Собственно говоря, мы наперед знаем, что невозможно уста­новить ограниченное количество типов, с полным учетом в них всех особенностей тех тысяч языков и диалектов, на которых гово­рит человечество. Подобно всем прочим человеческим установлениям, речь слишком изменчива и слишком неуловима, чтобы под­чиняться вполне непреложным классификациям. Даже применяя до самых мелочей разработанную классификацию, мы можем быть вполне уверены, что многие языки придется насильно подгонять под тот или иной тип. Для того чтобы вообще включить их в схему, окажется необходимым переоценить значение той или иной их особенности или пренебречь временно некоторыми противоречи­ями в их механизме. Но разве затруднительностью классификации доказывается ее бесполезность? Я этого не думаю. Было бы черес­чур просто сложить с себя бремя созидательной работы мысли и встать на ту точку зрения, что у каждого языка своя единичная история и, следовательно, своя единичная структура. Такая точка зрения выражает лишь пол-правды. Подобно тому как схожие со­циальные, экономические и религиозные установления выросли на разных концах мира из различных исторических антецедентов, так и языки, идя разными путями, обнаруживали тенденцию со­впасть в схожих формах. Более того, историческое изучение язы­ков вне всяких сомнений доказало нам, что язык изменяется не только постепенно, но и последовательно, что он движется бес­сознательно от одного типа к другому и что сходная направлен­ность движения наблюдается в отдаленнейших уголках земного шара. Из этого следует, что неродственные языки сплошь да рядом са­мостоятельно приходят к схожим в общем морфологическим сис­темам. Поэтому, допуская наличие сравнимых типов, мы вовсе не отрицаем специфичности отдельного исторического процесса; мы только утверждаем, что позади внешнего хода истории действуют могущественные движущие силы, направляющие язык, как и дру­гие продукты социальной жизни, к определенным моделям, ины­ми словами, к типам. Мы, как лингвисты, удовлетворимся кон­статацией того, что эти типы существуют и что некоторые процес­сы в жизни языка направлены к их изменению. Почему же образуются схожие типы и какова природа тех сил, которые их создают и разрушают? Вот вопросы, которые легче задать, чем на них ответить. Быть может, психологам будущего удастся вскрыть конечные причины образования языковых типов.

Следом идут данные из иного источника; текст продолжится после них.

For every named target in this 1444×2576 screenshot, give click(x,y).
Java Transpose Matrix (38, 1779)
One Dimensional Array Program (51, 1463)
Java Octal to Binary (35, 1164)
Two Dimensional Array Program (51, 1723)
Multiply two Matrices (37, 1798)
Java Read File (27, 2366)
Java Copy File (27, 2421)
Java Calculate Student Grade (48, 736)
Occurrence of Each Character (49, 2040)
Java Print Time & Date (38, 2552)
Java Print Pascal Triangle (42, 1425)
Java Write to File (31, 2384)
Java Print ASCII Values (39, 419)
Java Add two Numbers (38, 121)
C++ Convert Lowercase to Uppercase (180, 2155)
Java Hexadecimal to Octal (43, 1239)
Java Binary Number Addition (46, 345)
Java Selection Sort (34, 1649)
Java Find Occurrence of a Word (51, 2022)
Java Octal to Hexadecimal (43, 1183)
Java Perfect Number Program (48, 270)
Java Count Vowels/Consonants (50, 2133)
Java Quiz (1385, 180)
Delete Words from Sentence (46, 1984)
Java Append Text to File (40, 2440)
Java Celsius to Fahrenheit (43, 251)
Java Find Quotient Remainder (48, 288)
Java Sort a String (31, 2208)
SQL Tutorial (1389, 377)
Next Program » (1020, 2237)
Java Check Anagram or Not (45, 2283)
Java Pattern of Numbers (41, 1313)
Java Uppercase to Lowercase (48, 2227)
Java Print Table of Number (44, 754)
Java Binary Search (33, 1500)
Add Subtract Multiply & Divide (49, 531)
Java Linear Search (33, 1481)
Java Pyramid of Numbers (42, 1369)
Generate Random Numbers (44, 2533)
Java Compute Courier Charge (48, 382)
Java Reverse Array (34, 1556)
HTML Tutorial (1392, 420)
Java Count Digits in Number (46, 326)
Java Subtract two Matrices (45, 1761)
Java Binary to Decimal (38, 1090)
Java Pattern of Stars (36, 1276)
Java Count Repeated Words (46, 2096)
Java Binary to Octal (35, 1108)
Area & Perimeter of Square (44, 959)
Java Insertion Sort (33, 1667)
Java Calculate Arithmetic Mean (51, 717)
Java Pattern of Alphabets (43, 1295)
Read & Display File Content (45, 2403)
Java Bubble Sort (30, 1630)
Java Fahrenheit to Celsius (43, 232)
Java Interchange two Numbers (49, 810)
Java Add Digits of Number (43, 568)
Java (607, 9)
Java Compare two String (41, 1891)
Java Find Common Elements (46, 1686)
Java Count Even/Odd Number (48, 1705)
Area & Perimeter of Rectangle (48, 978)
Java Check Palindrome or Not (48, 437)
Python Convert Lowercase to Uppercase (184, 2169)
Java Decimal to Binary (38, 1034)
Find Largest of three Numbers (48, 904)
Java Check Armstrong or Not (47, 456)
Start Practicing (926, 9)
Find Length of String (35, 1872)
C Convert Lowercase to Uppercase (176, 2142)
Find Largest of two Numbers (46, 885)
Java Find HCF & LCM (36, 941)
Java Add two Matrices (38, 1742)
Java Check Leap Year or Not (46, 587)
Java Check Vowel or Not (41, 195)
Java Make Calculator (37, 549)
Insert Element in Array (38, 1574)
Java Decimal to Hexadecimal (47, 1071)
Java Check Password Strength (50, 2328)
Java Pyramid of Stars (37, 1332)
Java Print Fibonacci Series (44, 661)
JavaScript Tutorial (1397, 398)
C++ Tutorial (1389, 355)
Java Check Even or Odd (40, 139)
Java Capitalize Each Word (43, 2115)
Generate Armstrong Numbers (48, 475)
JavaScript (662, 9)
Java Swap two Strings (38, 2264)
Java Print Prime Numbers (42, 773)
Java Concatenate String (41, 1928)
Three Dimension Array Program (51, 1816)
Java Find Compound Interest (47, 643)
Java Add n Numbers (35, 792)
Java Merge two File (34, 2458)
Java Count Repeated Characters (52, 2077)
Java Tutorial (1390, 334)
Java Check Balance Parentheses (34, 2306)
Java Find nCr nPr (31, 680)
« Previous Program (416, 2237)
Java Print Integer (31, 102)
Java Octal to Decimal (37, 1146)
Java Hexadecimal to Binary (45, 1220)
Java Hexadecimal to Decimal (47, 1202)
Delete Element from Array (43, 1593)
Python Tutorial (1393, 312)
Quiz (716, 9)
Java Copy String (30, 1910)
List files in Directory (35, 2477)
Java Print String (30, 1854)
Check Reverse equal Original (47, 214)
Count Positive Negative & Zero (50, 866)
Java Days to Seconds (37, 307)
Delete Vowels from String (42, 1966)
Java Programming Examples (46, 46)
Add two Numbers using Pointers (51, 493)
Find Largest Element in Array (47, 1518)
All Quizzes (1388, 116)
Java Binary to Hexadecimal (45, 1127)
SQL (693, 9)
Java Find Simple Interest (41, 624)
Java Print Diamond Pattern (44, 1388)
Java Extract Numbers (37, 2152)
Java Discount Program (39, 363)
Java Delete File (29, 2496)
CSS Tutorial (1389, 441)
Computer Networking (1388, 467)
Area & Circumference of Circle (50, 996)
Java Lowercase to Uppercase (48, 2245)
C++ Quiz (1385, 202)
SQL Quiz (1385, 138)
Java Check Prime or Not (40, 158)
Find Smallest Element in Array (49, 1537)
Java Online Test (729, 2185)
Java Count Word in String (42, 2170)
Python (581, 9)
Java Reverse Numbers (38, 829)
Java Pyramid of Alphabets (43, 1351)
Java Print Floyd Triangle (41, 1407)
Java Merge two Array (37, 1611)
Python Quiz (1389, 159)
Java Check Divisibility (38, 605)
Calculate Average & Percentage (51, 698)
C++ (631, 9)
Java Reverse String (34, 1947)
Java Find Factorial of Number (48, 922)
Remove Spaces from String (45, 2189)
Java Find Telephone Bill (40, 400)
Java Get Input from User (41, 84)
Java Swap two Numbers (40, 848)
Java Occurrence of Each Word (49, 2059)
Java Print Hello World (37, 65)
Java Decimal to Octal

Приступая к самой работе по классификации языков, мы сра­зу же убеждаемся, что это дело не легкое. Предлагалось уже много разнообразных классификаций, и во всех них заключены ценные элементы, но ни одна из них не может считаться вполне удовлет­ворительной. Классификации эти не столько охватывают извест­ные нам языки, учитывая их особенности, сколько втискивают их в свои узкие, негибкие рамки. Затруднения при классификации возникают разного рода. Во-первых (и это самое главное), труд­ным оказывается избрать точку зрения. На какой основе следует классифицировать? Язык представляется нам столь многогранным, что мы легко можем сбиться с толку. И достаточно ли одной точки зрения? Во-вторых, опасно делать обобщения, исходя из матери­ала отобранных в ограниченном количестве языков. Привлечь к рассмотрению только языки, скажем, латинский, арабский, ту­рецкий, китайский и, быть может, про запас еще эскимосский или сиу, — значит обречь себя на неудачу. Мы не вправе предпола­гать, что небольшой выборки экзотических типов достаточно для дополнения тех немногих более нам близких языков, в которых мы непосредственно заинтересованы. В-третьих, губительным для лингвистов было их стремление к единой простой формуле. Есть нечто неотразимое в таком методе классификации, при котором в основу кладутся два полюса, — к примеру сказать, языки китай­ский и латинский, — и к этим двум полюсам подгоняется все, что только оказывается возможным, а все прочее отбрасывается к не­коему «переходному типу». Отсюда ведет свое происхождение по­ныне популярная классификация языков на «изолирующие», «аг­глютинативные» и «флективные». Иногда языки американских ин­дейцев выделяют особо в своеобразный «полисинтетический» арьергард агглютинативных языков. Употребление всех этих терми­нов может быть оправдано, но, пожалуй, представляется весьма затруднительным все известные языки распределить по вышеука­занным группам, хотя бы потому, что группы эти взаимно не ис­ключают друг друга. Язык может одновременно быть и агглютина­тивным и флективным, или флективным и полисинтетическим, или даже полисинтетическим и изолирующим, как это мы увидим несколько ниже.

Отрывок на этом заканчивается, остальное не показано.